According to LendingTree’s internal data, the average annual percentage rate (APR) for new credit card offerings was 24.66% as of March 2024. If you have a strong credit score, you may lower your borrowing costs if you qualify for an introductory 0% APR credit card. This type of card provides an interest grace period for a specified time, but you must repay within that specified time.

Family members

If you’re unable to secure a line of credit or credit card or obtain a loan with a reasonable interest rate, it may be worthwhile to ask a close relative if they can lend you the money. Be sure to create a written contract and treat this loan just as if a traditional lender provided it. Borrowing money from family members or friends should be considered a last resort as any complications can strain your relationship.

TIME Stamp: An installment loan is ideal for financing important purchases, such as homes or autos

Installment loans are closed-end loans because the lender advances the funds upfront, and you pay the loan back in fixed amounts, known as installments, over a specific period. The amount and length of the loan can vary, but the loan payments are generally the same throughout the loan's length.

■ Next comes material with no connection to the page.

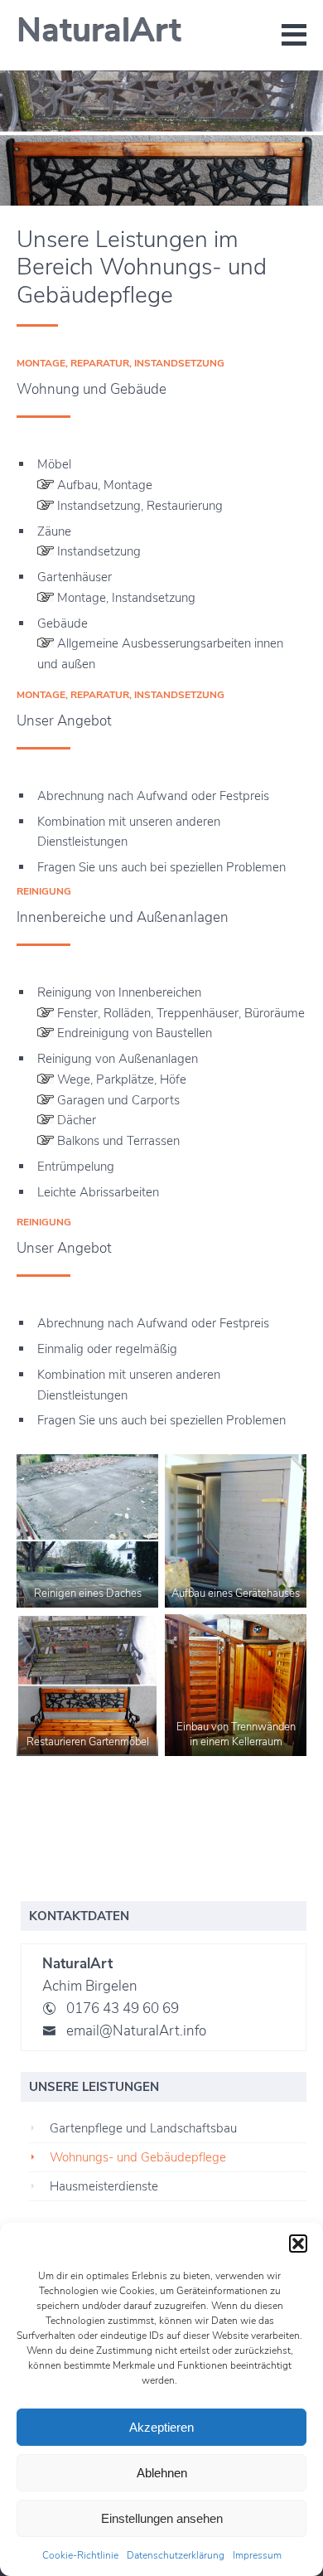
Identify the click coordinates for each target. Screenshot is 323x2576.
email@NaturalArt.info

Frequently asked questions (FAQs)

Are installment loans bad for credit?

Not necessarily. However, excessive debt of any kind can have a negative impact on your credit. Also, lenders report installment loans to credit agencies such as Experian, Equifax, and Transunion. If you do not make your loan payments on time—or even default on your loan—this information will be reported and can impact your credit score.

What is the difference between a personal loan and an installment loan?

In general, a personal loan is a type of installment loan. Personal loans can be utilized to consolidate debt, fund a big purchase, finance a new business, or cover sudden emergency expenses like car repairs, medical bills, or home repairs. Both personal and installment loans advance a lump sum you repay in scheduled, fixed installments.